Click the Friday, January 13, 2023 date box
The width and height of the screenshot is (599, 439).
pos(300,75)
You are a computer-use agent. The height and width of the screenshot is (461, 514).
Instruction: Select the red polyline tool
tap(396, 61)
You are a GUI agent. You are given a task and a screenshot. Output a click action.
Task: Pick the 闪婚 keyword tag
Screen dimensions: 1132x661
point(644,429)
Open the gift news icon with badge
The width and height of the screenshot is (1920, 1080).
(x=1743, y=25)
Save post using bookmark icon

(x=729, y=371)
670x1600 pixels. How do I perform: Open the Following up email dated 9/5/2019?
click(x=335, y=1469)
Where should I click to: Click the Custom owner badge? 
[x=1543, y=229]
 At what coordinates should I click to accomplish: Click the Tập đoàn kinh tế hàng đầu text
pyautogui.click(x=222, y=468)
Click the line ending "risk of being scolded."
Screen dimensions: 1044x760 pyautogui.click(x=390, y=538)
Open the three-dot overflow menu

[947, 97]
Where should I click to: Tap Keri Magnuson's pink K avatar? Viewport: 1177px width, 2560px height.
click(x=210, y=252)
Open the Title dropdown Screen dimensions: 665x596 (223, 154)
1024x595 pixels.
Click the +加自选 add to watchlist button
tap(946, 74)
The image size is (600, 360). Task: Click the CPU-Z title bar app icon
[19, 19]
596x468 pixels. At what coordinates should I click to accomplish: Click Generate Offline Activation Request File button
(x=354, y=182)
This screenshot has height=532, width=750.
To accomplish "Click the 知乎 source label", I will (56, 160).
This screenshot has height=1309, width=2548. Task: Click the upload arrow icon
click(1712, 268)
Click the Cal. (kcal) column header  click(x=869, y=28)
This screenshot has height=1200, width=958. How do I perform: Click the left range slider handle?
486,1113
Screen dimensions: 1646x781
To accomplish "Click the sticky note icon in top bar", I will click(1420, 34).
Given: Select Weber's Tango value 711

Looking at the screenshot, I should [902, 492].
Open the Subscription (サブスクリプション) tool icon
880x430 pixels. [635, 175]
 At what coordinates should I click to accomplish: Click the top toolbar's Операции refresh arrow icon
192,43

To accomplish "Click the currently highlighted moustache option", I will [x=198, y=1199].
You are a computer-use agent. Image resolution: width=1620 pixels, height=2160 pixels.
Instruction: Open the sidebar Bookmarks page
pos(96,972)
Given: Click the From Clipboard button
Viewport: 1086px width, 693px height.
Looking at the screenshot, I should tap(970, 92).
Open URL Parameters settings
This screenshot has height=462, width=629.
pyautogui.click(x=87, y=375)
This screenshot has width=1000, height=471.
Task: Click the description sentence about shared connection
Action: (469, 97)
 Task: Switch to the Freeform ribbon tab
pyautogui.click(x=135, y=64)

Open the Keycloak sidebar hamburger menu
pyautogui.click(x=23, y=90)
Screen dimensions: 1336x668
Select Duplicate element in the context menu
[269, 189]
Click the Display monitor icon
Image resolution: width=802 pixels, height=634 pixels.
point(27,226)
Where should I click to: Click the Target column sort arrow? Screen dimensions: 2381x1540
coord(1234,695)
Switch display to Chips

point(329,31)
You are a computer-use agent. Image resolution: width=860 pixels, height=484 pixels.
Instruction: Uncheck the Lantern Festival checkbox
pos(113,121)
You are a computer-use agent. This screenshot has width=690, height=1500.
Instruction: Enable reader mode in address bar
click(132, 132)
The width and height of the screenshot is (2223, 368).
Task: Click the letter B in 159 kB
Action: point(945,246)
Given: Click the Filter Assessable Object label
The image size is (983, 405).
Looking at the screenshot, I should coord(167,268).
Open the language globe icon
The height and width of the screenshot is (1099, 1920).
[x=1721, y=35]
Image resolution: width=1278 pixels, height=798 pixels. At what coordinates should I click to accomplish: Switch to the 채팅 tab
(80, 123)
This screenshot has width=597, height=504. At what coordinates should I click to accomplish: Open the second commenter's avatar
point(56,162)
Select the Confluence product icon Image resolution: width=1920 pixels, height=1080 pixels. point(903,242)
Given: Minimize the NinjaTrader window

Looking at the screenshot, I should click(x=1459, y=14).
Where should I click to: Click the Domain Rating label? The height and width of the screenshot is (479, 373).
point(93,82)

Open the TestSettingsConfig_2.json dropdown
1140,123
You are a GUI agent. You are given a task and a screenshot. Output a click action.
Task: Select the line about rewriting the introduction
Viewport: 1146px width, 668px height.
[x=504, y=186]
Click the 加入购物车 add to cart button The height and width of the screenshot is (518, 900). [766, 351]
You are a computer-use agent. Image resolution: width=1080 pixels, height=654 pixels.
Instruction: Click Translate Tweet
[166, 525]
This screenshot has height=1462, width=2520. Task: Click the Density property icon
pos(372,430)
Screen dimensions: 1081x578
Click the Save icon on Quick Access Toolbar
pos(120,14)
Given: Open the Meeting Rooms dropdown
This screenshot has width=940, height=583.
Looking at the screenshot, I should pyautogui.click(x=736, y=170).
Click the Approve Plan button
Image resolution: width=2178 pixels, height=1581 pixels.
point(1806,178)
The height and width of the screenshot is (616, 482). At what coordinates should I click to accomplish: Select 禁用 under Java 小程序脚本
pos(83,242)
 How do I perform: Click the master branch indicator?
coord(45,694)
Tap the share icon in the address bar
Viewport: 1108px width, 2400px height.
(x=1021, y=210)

» PROBLEM TO WORK ON
Copy the records word for word, starting at the line that contains "This screenshot has height=1200, width=958." and stopping after the line that contains "880x430 pixels. [635, 175]".

» FINISHED ANSWER
This screenshot has height=1200, width=958. How do I perform: Click the left range slider handle?
486,1113
Screen dimensions: 1646x781
To accomplish "Click the sticky note icon in top bar", I will click(1420, 34).
Given: Select Weber's Tango value 711

Looking at the screenshot, I should [902, 492].
Open the Subscription (サブスクリプション) tool icon
880x430 pixels. [635, 175]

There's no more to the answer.